| What the exercise asks |
Please render the listing below as a Markdown table with the columns "No." and "Entry," giving each non-blank line its own numbered row.

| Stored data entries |
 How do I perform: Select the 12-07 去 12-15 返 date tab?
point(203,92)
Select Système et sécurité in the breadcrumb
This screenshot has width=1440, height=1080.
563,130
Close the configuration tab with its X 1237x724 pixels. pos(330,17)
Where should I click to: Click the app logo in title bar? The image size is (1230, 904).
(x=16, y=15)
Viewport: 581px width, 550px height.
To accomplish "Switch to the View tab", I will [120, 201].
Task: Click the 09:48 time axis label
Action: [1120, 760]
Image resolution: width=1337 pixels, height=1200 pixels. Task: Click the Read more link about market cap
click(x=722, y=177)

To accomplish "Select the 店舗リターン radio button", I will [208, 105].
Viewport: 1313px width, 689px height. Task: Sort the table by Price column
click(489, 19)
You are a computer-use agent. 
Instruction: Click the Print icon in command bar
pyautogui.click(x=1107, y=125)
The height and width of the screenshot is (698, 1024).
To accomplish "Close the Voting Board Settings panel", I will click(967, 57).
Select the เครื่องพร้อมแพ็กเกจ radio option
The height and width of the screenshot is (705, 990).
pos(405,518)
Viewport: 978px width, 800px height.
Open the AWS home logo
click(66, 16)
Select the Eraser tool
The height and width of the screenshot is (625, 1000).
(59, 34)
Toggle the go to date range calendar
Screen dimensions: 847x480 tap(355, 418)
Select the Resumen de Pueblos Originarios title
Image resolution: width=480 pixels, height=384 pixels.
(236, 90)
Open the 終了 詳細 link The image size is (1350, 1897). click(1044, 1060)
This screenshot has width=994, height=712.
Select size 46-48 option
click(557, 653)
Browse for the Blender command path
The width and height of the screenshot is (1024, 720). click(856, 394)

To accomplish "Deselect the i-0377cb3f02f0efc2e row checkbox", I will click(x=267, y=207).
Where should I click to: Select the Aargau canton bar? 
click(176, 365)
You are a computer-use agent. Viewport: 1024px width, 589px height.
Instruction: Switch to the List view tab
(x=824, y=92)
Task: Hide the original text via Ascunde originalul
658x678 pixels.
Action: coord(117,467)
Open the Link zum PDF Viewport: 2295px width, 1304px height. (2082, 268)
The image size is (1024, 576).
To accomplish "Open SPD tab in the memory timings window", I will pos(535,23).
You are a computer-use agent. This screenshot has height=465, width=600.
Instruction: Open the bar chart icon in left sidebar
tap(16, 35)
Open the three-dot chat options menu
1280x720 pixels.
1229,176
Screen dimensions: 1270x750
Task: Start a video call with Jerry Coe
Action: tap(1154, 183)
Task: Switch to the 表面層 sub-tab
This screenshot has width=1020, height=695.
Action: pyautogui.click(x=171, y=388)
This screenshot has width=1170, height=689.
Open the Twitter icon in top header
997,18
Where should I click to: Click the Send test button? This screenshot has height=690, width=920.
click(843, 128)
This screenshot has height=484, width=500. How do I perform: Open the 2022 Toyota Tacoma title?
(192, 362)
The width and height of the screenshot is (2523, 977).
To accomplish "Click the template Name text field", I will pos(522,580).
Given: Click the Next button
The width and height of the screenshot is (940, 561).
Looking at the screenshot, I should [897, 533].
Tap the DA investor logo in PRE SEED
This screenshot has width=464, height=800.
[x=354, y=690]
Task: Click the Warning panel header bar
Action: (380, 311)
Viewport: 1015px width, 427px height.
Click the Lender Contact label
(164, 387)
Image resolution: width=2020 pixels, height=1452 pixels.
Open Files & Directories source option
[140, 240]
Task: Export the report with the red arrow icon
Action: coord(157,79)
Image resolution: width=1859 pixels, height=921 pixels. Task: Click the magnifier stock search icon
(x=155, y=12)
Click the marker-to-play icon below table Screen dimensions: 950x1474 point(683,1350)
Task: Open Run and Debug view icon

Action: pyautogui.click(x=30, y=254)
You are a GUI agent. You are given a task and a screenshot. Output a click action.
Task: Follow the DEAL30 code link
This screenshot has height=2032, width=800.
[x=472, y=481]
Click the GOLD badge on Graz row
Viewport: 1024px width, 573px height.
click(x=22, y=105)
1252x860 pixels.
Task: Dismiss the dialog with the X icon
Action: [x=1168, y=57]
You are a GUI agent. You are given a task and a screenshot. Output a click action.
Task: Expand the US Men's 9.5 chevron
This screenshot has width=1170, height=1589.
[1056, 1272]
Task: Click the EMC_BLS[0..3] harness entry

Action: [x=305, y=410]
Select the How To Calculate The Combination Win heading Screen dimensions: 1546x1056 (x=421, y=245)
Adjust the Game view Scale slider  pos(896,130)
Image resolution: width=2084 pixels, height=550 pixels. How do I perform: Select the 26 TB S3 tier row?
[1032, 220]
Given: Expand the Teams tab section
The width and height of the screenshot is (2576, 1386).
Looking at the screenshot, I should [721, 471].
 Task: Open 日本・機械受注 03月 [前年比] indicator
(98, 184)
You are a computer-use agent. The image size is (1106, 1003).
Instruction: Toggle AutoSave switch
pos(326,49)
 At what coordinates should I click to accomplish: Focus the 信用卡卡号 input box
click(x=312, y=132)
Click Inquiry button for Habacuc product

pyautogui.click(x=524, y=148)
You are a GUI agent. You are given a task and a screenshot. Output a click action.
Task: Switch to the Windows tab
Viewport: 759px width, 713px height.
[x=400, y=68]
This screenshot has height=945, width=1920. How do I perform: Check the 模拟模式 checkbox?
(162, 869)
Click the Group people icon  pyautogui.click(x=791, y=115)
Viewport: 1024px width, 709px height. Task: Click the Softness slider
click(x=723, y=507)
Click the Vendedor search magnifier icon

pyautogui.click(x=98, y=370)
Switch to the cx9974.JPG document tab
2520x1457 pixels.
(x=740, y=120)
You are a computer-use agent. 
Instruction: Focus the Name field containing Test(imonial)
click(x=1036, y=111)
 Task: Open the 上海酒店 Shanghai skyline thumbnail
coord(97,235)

| Finished exercise |
| No. | Entry |
|---|---|
| 1 |  How do I perform: Select the 12-07 去 12-15 返 date tab? |
| 2 | point(203,92) |
| 3 | Select Système et sécurité in the breadcrumb |
| 4 | This screenshot has width=1440, height=1080. |
| 5 | 563,130 |
| 6 | Close the configuration tab with its X 1237x724 pixels. pos(330,17) |
| 7 | Where should I click to: Click the app logo in title bar? The image size is (1230, 904). |
| 8 | (x=16, y=15) |
| 9 | Viewport: 581px width, 550px height. |
| 10 | To accomplish "Switch to the View tab", I will [120, 201]. |
| 11 | Task: Click the 09:48 time axis label |
| 12 | Action: [1120, 760] |
| 13 | Image resolution: width=1337 pixels, height=1200 pixels. Task: Click the Read more link about market cap |
| 14 | click(x=722, y=177) |
| 15 | To accomplish "Select the 店舗リターン radio button", I will [208, 105]. |
| 16 | Viewport: 1313px width, 689px height. Task: Sort the table by Price column |
| 17 | click(489, 19) |
| 18 | You are a computer-use agent.  |
| 19 | Instruction: Click the Print icon in command bar |
| 20 | pyautogui.click(x=1107, y=125) |
| 21 | The height and width of the screenshot is (698, 1024). |
| 22 | To accomplish "Close the Voting Board Settings panel", I will click(967, 57). |
| 23 | Select the เครื่องพร้อมแพ็กเกจ radio option |
| 24 | The height and width of the screenshot is (705, 990). |
| 25 | pos(405,518) |
| 26 | Viewport: 978px width, 800px height. |
| 27 | Open the AWS home logo |
| 28 | click(66, 16) |
| 29 | Select the Eraser tool |
| 30 | The height and width of the screenshot is (625, 1000). |
| 31 | (59, 34) |
| 32 | Toggle the go to date range calendar |
| 33 | Screen dimensions: 847x480 tap(355, 418) |
| 34 | Select the Resumen de Pueblos Originarios title |
| 35 | Image resolution: width=480 pixels, height=384 pixels. |
| 36 | (236, 90) |
| 37 | Open the 終了 詳細 link The image size is (1350, 1897). click(1044, 1060) |
| 38 | This screenshot has width=994, height=712. |
| 39 | Select size 46-48 option |
| 40 | click(557, 653) |
| 41 | Browse for the Blender command path |
| 42 | The width and height of the screenshot is (1024, 720). click(856, 394) |
| 43 | To accomplish "Deselect the i-0377cb3f02f0efc2e row checkbox", I will click(x=267, y=207). |
| 44 | Where should I click to: Select the Aargau canton bar?  |
| 45 | click(176, 365) |
| 46 | You are a computer-use agent. Viewport: 1024px width, 589px height. |
| 47 | Instruction: Switch to the List view tab |
| 48 | (x=824, y=92) |
| 49 | Task: Hide the original text via Ascunde originalul |
| 50 | 658x678 pixels. |
| 51 | Action: coord(117,467) |
| 52 | Open the Link zum PDF Viewport: 2295px width, 1304px height. (2082, 268) |
| 53 | The image size is (1024, 576). |
| 54 | To accomplish "Open SPD tab in the memory timings window", I will pos(535,23). |
| 55 | You are a computer-use agent. This screenshot has height=465, width=600. |
| 56 | Instruction: Open the bar chart icon in left sidebar |
| 57 | tap(16, 35) |
| 58 | Open the three-dot chat options menu |
| 59 | 1280x720 pixels. |
| 60 | 1229,176 |
| 61 | Screen dimensions: 1270x750 |
| 62 | Task: Start a video call with Jerry Coe |
| 63 | Action: tap(1154, 183) |
| 64 | Task: Switch to the 表面層 sub-tab |
| 65 | This screenshot has width=1020, height=695. |
| 66 | Action: pyautogui.click(x=171, y=388) |
| 67 | This screenshot has width=1170, height=689. |
| 68 | Open the Twitter icon in top header |
| 69 | 997,18 |
| 70 | Where should I click to: Click the Send test button? This screenshot has height=690, width=920. |
| 71 | click(843, 128) |
| 72 | This screenshot has height=484, width=500. How do I perform: Open the 2022 Toyota Tacoma title? |
| 73 | (192, 362) |
| 74 | The width and height of the screenshot is (2523, 977). |
| 75 | To accomplish "Click the template Name text field", I will pos(522,580). |
| 76 | Given: Click the Next button |
| 77 | The width and height of the screenshot is (940, 561). |
| 78 | Looking at the screenshot, I should [897, 533]. |
| 79 | Tap the DA investor logo in PRE SEED |
| 80 | This screenshot has width=464, height=800. |
| 81 | [x=354, y=690] |
| 82 | Task: Click the Warning panel header bar |
| 83 | Action: (380, 311) |
| 84 | Viewport: 1015px width, 427px height. |
| 85 | Click the Lender Contact label |
| 86 | (164, 387) |
| 87 | Image resolution: width=2020 pixels, height=1452 pixels. |
| 88 | Open Files & Directories source option |
| 89 | [140, 240] |
| 90 | Task: Export the report with the red arrow icon |
| 91 | Action: coord(157,79) |
| 92 | Image resolution: width=1859 pixels, height=921 pixels. Task: Click the magnifier stock search icon |
| 93 | (x=155, y=12) |
| 94 | Click the marker-to-play icon below table Screen dimensions: 950x1474 point(683,1350) |
| 95 | Task: Open Run and Debug view icon |
| 96 | Action: pyautogui.click(x=30, y=254) |
| 97 | You are a GUI agent. You are given a task and a screenshot. Output a click action. |
| 98 | Task: Follow the DEAL30 code link |
| 99 | This screenshot has height=2032, width=800. |
| 100 | [x=472, y=481] |
| 101 | Click the GOLD badge on Graz row |
| 102 | Viewport: 1024px width, 573px height. |
| 103 | click(x=22, y=105) |
| 104 | 1252x860 pixels. |
| 105 | Task: Dismiss the dialog with the X icon |
| 106 | Action: [x=1168, y=57] |
| 107 | You are a GUI agent. You are given a task and a screenshot. Output a click action. |
| 108 | Task: Expand the US Men's 9.5 chevron |
| 109 | This screenshot has width=1170, height=1589. |
| 110 | [1056, 1272] |
| 111 | Task: Click the EMC_BLS[0..3] harness entry |
| 112 | Action: [x=305, y=410] |
| 113 | Select the How To Calculate The Combination Win heading Screen dimensions: 1546x1056 (x=421, y=245) |
| 114 | Adjust the Game view Scale slider  pos(896,130) |
| 115 | Image resolution: width=2084 pixels, height=550 pixels. How do I perform: Select the 26 TB S3 tier row? |
| 116 | [1032, 220] |
| 117 | Given: Expand the Teams tab section |
| 118 | The width and height of the screenshot is (2576, 1386). |
| 119 | Looking at the screenshot, I should [721, 471]. |
| 120 |  Task: Open 日本・機械受注 03月 [前年比] indicator |
| 121 | (98, 184) |
| 122 | You are a computer-use agent. The image size is (1106, 1003). |
| 123 | Instruction: Toggle AutoSave switch |
| 124 | pos(326,49) |
| 125 |  At what coordinates should I click to accomplish: Focus the 信用卡卡号 input box |
| 126 | click(x=312, y=132) |
| 127 | Click Inquiry button for Habacuc product |
| 128 | pyautogui.click(x=524, y=148) |
| 129 | You are a GUI agent. You are given a task and a screenshot. Output a click action. |
| 130 | Task: Switch to the Windows tab |
| 131 | Viewport: 759px width, 713px height. |
| 132 | [x=400, y=68] |
| 133 | This screenshot has height=945, width=1920. How do I perform: Check the 模拟模式 checkbox? |
| 134 | (162, 869) |
| 135 | Click the Group people icon  pyautogui.click(x=791, y=115) |
| 136 | Viewport: 1024px width, 709px height. Task: Click the Softness slider |
| 137 | click(x=723, y=507) |
| 138 | Click the Vendedor search magnifier icon |
| 139 | pyautogui.click(x=98, y=370) |
| 140 | Switch to the cx9974.JPG document tab |
| 141 | 2520x1457 pixels. |
| 142 | (x=740, y=120) |
| 143 | You are a computer-use agent.  |
| 144 | Instruction: Focus the Name field containing Test(imonial) |
| 145 | click(x=1036, y=111) |
| 146 |  Task: Open the 上海酒店 Shanghai skyline thumbnail |
| 147 | coord(97,235) |